Collected data
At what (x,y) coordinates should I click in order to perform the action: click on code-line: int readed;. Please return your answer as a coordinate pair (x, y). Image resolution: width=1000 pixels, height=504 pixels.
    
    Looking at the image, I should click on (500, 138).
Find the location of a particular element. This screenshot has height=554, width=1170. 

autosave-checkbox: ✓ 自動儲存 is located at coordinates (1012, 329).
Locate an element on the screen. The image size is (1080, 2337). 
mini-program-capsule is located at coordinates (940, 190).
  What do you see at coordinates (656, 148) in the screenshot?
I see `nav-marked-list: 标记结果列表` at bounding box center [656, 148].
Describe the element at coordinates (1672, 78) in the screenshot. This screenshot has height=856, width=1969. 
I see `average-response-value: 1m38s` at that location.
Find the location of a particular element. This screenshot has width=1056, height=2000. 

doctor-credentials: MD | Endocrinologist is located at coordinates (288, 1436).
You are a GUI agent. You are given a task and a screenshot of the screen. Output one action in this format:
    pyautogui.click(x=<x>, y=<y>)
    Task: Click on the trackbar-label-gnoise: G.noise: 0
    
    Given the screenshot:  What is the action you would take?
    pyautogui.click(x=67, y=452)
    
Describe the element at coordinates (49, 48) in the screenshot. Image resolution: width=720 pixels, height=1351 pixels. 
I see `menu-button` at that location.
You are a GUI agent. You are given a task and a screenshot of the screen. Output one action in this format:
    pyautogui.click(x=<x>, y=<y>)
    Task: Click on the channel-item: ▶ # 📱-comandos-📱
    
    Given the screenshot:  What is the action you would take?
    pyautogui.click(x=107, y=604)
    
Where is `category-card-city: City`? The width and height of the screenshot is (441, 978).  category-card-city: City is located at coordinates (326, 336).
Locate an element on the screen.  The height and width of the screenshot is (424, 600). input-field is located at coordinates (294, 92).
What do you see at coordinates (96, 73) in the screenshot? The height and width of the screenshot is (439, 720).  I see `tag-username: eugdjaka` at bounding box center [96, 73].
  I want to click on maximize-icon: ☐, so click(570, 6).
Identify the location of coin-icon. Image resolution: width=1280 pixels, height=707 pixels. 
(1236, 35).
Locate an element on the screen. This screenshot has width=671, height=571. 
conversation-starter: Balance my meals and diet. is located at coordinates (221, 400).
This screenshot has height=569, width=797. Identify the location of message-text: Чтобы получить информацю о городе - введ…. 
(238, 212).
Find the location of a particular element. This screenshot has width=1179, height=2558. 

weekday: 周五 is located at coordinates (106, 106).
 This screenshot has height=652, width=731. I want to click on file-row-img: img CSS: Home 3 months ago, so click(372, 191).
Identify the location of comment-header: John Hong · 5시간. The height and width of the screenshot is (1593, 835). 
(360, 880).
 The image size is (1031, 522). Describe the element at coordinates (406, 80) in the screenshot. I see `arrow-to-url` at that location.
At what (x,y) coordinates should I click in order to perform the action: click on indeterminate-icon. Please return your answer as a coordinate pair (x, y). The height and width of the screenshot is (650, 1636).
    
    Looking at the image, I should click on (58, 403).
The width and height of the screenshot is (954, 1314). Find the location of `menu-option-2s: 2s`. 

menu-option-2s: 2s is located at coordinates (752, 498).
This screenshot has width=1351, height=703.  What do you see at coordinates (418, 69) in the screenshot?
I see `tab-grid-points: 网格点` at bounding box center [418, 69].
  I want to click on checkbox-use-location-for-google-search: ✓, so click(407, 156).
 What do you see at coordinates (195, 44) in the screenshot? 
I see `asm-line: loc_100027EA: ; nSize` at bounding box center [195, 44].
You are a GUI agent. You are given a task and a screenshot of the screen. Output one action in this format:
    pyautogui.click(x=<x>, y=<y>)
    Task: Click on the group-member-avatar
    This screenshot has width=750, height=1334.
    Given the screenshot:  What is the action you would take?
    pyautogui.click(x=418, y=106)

▸ **Problem statement**:
Swap "What do you see" for "What is shown" in the listing, from the line containing "What do you see at coordinates (195, 44)" through the line containing "center [195, 44].", inclusive. Return only those lines, with everything else left unchanged.

▸ **Answer below**:
 What is shown at coordinates (195, 44) in the screenshot? 
I see `asm-line: loc_100027EA: ; nSize` at bounding box center [195, 44].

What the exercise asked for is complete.